What you need to do: Write out exactly, excluding pictures, the lines from the one containing "Instruction: Click the" through the end of the data, both included.

BEGIN Records supplied

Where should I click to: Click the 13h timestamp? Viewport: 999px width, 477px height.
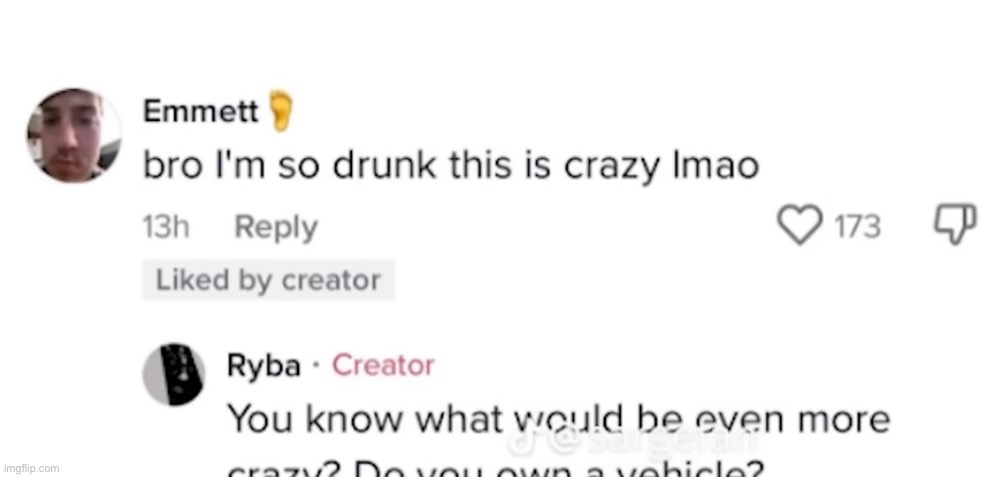point(166,227)
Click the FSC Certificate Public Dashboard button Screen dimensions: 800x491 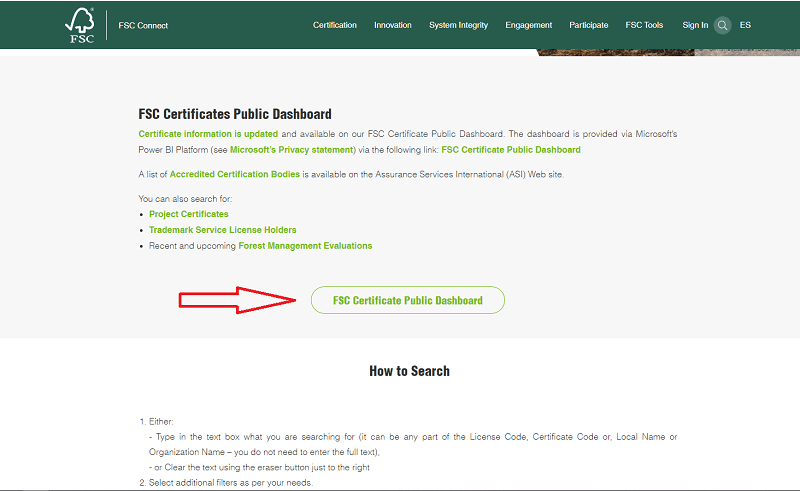tap(407, 300)
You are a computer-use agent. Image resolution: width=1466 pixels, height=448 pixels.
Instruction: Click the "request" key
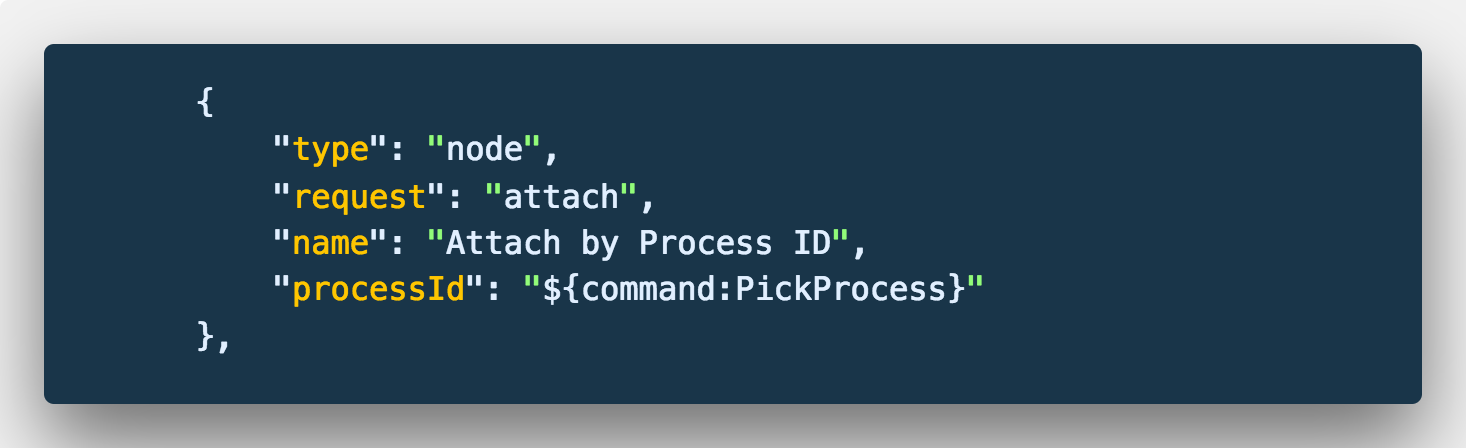pyautogui.click(x=359, y=197)
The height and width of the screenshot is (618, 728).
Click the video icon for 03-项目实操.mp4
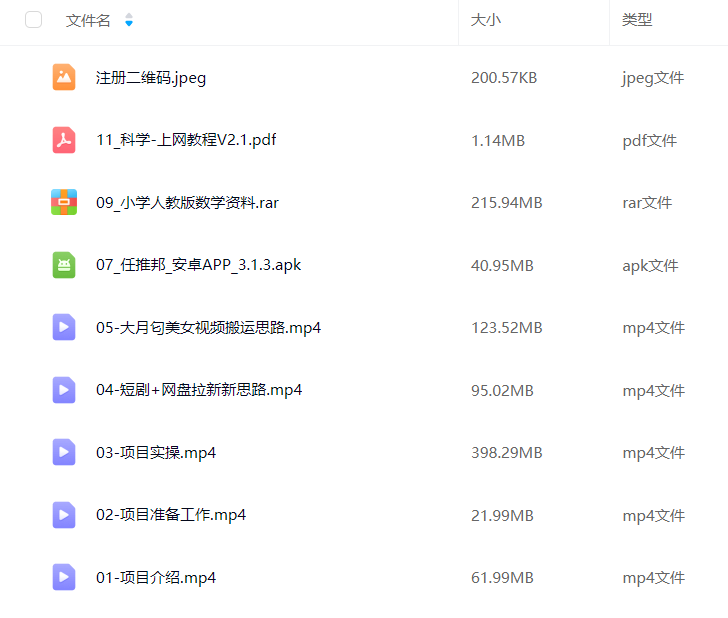(x=64, y=452)
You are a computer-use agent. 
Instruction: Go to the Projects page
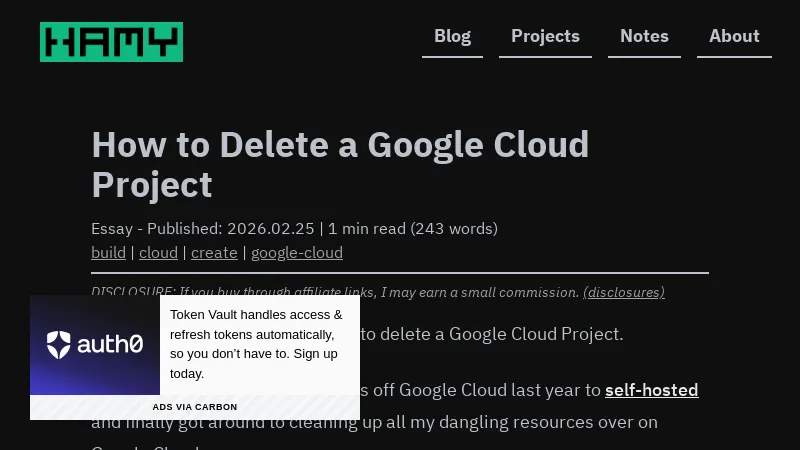tap(545, 37)
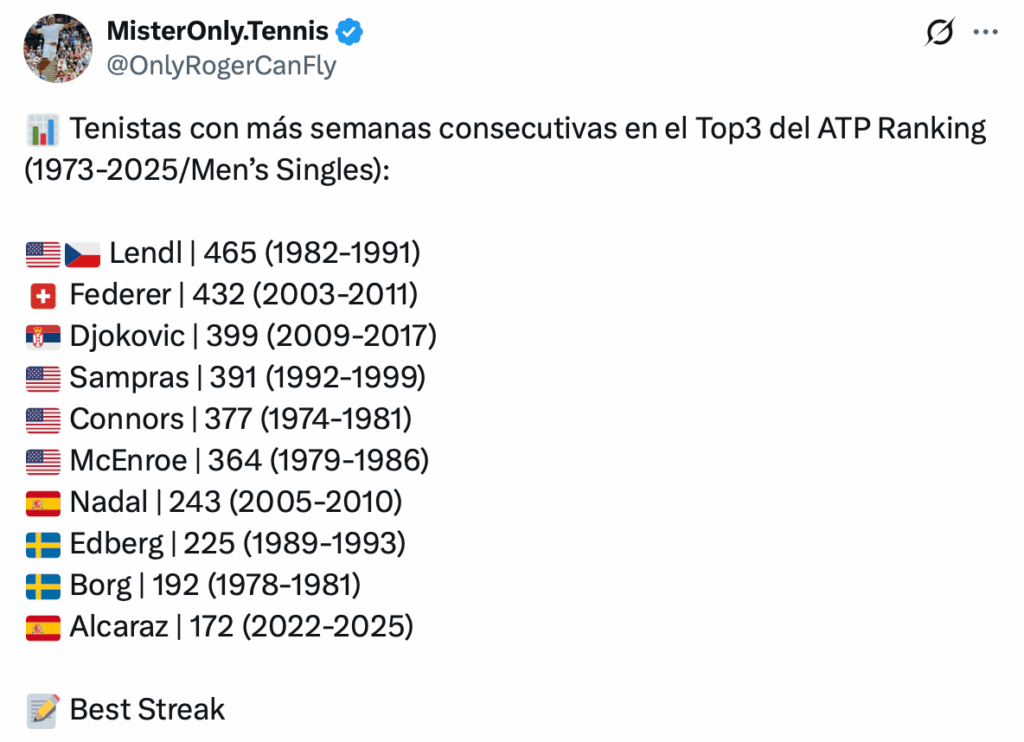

END Records supplied

Answer to this problem:
Instruction: Click the "request" key
pyautogui.click(x=359, y=197)
The height and width of the screenshot is (618, 728).
Click the video icon for 03-项目实操.mp4
(x=64, y=452)
You are a computer-use agent. 
Instruction: Go to the Projects page
tap(545, 37)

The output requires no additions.